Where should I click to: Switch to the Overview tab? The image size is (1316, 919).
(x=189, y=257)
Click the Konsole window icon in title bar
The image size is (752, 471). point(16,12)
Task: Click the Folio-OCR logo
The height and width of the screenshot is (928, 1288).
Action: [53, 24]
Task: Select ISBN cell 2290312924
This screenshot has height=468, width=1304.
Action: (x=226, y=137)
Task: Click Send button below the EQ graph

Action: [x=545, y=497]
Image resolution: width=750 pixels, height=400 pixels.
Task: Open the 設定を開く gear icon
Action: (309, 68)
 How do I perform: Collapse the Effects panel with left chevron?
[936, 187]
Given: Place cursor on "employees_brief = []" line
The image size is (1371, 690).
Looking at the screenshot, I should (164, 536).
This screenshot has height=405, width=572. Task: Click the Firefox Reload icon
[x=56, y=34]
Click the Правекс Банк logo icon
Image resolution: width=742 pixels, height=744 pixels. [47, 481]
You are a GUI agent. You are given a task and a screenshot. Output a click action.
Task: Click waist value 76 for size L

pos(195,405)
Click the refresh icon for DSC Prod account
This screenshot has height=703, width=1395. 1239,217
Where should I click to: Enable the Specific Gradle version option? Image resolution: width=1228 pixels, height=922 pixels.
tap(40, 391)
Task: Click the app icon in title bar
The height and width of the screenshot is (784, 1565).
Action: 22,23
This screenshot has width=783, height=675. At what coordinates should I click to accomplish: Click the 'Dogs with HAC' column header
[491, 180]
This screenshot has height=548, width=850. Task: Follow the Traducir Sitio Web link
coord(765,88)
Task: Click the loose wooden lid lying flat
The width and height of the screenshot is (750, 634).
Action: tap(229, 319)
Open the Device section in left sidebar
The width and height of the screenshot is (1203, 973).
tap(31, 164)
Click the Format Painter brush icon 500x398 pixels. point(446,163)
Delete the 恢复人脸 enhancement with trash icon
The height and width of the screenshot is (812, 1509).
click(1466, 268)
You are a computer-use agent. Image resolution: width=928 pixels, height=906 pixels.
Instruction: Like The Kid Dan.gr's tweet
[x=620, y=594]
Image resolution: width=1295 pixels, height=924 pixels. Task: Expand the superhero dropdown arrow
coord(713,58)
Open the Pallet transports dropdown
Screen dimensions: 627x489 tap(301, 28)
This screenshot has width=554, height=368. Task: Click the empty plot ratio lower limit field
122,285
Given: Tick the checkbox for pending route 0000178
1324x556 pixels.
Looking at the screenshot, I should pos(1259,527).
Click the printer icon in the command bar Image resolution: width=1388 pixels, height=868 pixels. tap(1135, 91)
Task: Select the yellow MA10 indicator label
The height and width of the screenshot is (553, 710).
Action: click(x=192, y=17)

------

### ACTIVITY
If a line in the records has the word "agent", copy that line.

### PROBLEM SOLUTION
You are a GUI agent. You are given a task and a screenshot. Output a click action.
You are a computer-use agent. Image resolution: width=928 pixels, height=906 pixels.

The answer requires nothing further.